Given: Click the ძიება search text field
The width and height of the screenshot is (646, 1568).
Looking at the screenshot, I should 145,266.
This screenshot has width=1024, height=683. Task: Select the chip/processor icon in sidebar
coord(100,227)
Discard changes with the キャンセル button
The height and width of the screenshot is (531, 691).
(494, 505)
==
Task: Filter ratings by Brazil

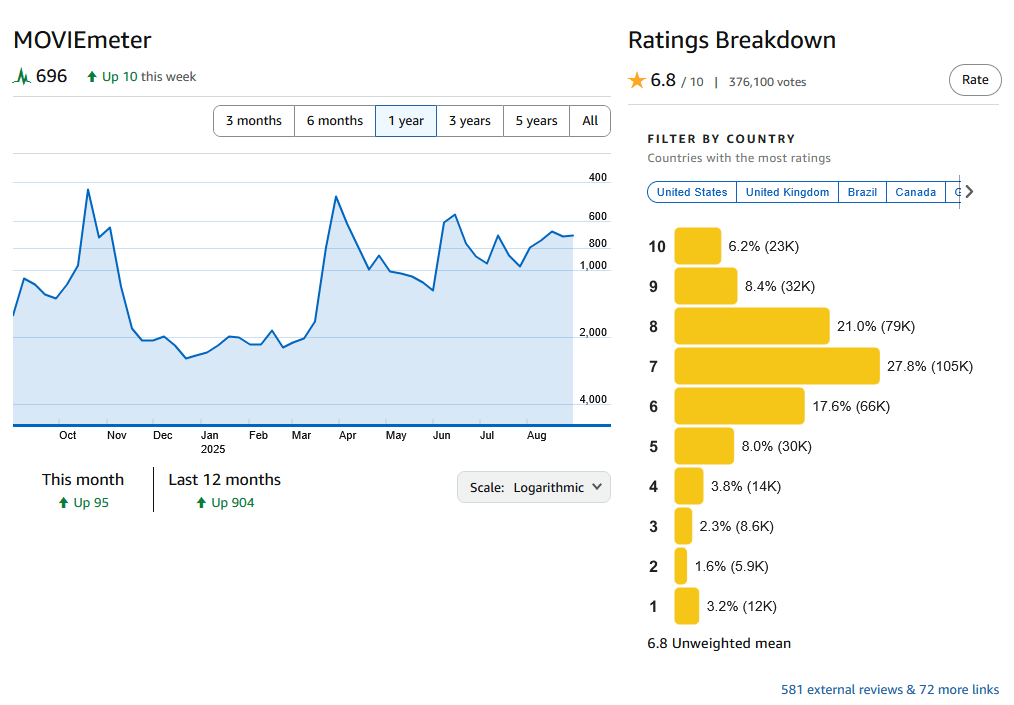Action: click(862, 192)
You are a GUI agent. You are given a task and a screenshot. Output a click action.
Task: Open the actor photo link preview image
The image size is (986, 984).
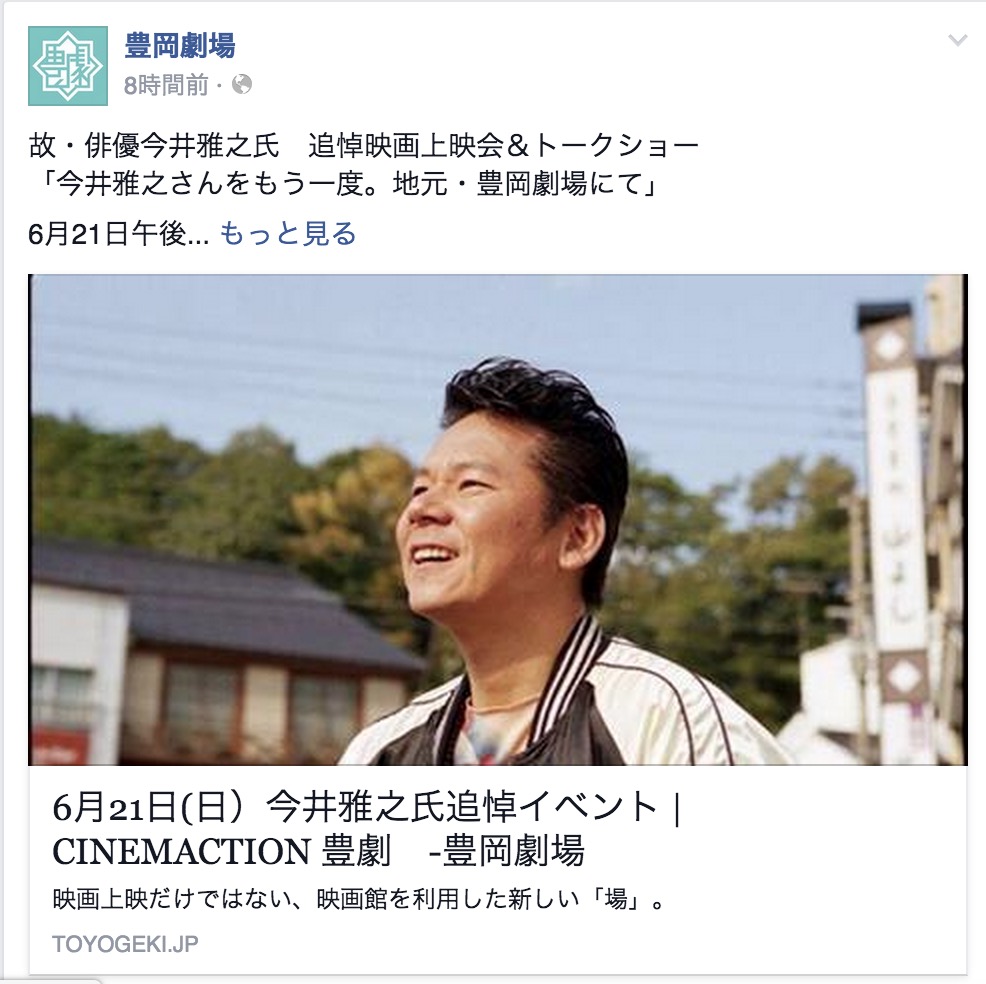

# TASK STATEMENT
Nothing but the lines from the one with "Task: Filter ratings by Brazil" to the one with "The image size is (986, 984)." above, both included, should be transcribed, exactly and without pictures.

# SOLUTION
Task: Filter ratings by Brazil

Action: click(862, 192)
You are a GUI agent. You are given a task and a screenshot. Output a click action.
Task: Open the actor photo link preview image
The image size is (986, 984).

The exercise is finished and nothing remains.